In: Economics
1. In the United States, the economic agent responsible for providing the 2nd most surplus to the indirect financial market for transfer to the borrower/spenders is normally
a. governments
b. households
c. business firms
d. commercial banks
2. A 10% fall in all bond prices will cause short-term interest rates to
a. fall more than long-term bond interest rates
b. fall less than long-term interest rates
c. rise less than long-term interest rates
d. rise more than long-term interest rates
3. When calculating the expected return on financial assets, people consider all of the following except
a. actual inflation
b. tax payments
c. expected changes in the value of a dollar
d. economy's ability to adjust to expected inflation
4. A non-negotiable security is one that
a. must be accepted at face value
b. is not widely advertised
c. has no maturity date
d. cannot be resold in a secondary market
e. has only a current yield and not a capital gain or loss
1. The correct answer to 1st part is c. Business firms
(Answer as per data from online sources)
2. c. Rise less than long-term interest rates.
Now, since we are aware of the fact that there is an inverse relationship between the bond prices and interest rate, this means if the bond prices fall as in the above situation (10%) there will be a rise in the interest rate.
So, a fall in bond prices causes short term interest rate to rise less than long-term interest rate because of the shorter time span as compared to the long run which offers a longer time span to absorb the fall in bond prices and thus increase the interest rates by a greater value.
3. b. Tax payments
The expected return is the expected value of the probability distribution of possible returns an asset can provide to investors.
Expected return is calculated by multiplying potential outcomes (returns) by the chances of each outcome occurring, and then calculating the sum of those results.
Thus, from the formula we can directly see that tax payments play no role in deciding the expected return on financial assets.
Also, tax is something that is a result of returns and not a factor for determining the amounts of returns a company wishes to earn. Tax is simply a payment made to government for earning those returns.
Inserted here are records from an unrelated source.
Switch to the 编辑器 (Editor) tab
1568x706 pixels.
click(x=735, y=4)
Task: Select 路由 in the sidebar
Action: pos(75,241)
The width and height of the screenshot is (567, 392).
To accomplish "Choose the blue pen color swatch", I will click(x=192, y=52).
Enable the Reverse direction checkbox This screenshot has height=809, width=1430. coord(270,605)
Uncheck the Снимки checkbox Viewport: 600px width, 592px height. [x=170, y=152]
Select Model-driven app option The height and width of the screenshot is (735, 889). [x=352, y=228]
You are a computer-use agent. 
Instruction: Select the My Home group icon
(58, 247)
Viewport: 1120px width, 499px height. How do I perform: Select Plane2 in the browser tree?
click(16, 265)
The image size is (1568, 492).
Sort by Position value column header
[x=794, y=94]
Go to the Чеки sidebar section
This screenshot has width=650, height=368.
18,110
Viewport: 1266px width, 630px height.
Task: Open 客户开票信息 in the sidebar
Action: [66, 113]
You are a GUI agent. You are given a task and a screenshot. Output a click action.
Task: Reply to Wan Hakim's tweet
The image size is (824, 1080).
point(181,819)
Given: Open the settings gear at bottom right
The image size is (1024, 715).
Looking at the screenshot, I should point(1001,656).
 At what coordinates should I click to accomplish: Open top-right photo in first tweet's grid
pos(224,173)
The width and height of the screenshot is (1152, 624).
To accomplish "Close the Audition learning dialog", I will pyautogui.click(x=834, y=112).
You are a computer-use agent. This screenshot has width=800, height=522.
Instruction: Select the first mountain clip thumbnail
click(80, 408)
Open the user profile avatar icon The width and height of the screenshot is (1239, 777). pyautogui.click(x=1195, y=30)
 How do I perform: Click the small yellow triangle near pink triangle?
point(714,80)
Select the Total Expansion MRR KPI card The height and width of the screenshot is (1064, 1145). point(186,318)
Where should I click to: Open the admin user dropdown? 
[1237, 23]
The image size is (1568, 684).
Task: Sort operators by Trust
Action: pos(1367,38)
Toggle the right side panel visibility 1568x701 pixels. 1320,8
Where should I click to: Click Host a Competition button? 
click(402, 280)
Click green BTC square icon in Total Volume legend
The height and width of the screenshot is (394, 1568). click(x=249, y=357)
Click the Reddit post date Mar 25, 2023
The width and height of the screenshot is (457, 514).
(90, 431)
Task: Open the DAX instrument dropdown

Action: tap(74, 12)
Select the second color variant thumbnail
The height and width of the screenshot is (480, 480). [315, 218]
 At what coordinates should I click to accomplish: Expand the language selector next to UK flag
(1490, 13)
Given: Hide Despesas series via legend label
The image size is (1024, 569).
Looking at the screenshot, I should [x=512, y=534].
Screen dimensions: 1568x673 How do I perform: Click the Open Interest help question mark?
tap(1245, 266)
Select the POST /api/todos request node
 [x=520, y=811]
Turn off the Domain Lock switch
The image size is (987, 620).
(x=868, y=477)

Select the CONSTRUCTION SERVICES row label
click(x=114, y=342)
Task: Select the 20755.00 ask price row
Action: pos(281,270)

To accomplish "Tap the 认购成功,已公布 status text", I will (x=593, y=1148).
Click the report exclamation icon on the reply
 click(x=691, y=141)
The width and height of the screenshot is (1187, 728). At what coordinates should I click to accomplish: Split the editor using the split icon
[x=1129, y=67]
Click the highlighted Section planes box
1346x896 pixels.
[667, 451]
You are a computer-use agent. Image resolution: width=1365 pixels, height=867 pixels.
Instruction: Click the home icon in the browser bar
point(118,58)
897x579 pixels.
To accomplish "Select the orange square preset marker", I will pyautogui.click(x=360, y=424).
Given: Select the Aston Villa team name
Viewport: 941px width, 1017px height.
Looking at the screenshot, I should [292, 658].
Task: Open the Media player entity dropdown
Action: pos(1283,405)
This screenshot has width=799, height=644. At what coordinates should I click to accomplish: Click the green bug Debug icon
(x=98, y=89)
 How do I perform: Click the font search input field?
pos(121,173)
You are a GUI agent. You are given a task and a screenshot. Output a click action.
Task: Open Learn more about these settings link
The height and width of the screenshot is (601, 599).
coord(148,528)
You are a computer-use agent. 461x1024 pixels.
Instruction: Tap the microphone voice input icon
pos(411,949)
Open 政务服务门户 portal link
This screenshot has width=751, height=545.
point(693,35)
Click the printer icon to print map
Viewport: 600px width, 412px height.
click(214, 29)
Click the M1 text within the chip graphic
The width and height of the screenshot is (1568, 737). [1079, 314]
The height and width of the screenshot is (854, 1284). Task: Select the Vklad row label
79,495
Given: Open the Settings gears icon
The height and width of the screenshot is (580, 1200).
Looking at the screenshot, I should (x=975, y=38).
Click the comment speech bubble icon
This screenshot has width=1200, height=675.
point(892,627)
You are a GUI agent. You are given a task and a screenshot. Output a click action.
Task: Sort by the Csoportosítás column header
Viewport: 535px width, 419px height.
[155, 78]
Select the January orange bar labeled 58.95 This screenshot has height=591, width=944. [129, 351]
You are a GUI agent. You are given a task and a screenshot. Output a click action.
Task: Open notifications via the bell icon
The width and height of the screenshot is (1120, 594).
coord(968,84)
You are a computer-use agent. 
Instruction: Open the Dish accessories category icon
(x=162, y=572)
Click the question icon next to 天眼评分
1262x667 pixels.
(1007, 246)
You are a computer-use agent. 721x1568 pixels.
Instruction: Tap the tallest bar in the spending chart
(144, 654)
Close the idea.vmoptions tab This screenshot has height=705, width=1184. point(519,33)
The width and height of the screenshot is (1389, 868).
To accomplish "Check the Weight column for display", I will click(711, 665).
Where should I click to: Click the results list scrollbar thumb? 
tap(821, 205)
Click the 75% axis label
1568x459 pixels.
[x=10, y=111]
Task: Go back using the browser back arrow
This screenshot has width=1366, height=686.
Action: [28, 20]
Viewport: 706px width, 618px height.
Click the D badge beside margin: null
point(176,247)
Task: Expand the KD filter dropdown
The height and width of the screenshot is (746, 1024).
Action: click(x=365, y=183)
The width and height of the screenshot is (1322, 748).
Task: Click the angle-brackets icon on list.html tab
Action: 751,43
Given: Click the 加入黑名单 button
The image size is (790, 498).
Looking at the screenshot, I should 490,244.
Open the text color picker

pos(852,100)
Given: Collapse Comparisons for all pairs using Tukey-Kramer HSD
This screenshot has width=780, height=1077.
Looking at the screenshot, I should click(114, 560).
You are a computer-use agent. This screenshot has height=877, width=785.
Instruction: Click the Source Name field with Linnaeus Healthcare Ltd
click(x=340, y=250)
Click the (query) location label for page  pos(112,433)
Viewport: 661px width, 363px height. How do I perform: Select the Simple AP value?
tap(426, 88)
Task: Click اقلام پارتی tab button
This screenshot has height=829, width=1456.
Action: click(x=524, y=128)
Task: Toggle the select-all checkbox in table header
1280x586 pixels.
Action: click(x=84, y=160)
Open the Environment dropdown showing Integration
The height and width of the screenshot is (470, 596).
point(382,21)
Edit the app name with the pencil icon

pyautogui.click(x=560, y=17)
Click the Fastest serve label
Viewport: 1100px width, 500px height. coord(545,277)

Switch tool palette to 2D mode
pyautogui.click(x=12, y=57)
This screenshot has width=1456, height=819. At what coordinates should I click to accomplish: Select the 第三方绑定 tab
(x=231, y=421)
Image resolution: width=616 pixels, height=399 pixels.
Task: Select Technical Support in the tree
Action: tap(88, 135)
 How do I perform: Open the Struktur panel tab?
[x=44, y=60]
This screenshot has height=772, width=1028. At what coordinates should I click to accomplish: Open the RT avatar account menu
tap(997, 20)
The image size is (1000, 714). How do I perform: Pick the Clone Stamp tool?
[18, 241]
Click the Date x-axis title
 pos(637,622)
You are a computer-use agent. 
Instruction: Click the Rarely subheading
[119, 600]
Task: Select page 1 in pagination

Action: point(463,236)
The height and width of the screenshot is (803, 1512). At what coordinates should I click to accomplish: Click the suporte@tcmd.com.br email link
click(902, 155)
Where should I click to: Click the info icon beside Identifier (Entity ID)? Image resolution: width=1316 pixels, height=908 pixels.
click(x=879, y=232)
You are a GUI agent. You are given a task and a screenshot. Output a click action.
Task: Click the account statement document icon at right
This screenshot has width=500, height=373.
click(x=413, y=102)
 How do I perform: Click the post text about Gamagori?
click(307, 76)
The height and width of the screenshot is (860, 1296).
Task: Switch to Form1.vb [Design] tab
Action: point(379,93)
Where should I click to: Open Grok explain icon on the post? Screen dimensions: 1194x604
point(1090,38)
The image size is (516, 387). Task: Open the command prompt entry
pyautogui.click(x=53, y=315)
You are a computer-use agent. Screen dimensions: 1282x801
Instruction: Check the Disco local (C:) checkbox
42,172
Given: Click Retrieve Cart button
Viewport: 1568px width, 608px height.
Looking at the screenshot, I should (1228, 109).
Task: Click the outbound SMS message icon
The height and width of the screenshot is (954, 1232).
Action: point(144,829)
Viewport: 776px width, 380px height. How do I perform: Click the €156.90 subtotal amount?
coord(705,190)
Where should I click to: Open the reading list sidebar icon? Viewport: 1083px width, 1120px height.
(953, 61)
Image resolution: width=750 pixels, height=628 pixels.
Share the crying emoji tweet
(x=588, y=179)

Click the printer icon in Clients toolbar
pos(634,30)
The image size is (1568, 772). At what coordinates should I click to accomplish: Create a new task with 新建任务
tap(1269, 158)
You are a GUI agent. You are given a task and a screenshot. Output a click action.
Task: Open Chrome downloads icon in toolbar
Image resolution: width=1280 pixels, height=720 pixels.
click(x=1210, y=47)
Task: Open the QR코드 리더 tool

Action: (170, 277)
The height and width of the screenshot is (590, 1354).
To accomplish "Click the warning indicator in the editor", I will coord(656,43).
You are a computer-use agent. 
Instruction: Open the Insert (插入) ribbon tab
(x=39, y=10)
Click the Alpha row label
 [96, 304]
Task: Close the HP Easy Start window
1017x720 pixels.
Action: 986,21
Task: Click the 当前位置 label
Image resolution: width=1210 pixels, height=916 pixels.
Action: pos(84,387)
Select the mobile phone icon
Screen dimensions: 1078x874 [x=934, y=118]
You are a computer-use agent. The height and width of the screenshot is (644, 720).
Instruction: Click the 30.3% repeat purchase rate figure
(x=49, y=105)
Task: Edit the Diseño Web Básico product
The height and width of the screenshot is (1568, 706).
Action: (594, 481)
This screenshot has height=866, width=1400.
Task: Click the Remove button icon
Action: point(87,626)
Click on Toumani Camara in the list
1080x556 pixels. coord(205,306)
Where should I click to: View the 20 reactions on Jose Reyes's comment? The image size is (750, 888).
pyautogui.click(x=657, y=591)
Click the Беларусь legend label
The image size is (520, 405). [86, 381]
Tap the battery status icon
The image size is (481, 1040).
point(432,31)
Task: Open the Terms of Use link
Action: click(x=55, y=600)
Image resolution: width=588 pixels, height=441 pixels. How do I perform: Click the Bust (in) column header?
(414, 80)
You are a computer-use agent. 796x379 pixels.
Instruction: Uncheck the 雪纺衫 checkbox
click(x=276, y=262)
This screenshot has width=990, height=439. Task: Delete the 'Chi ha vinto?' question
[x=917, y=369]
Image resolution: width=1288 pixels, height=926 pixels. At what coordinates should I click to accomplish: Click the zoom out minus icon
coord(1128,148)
4. a. Must be accepted at face value
As per the definition,
Non-negotiable describes the price of a good or security that is firmly established and cannot be adjusted, or a part of a contract or deal that is considered a requirement by one or both involved parties.
So, it is clear from the definition only that part a. is correct as since the price of the security cannot be adjusted this means that it must and can only be accepted at face value and no other value.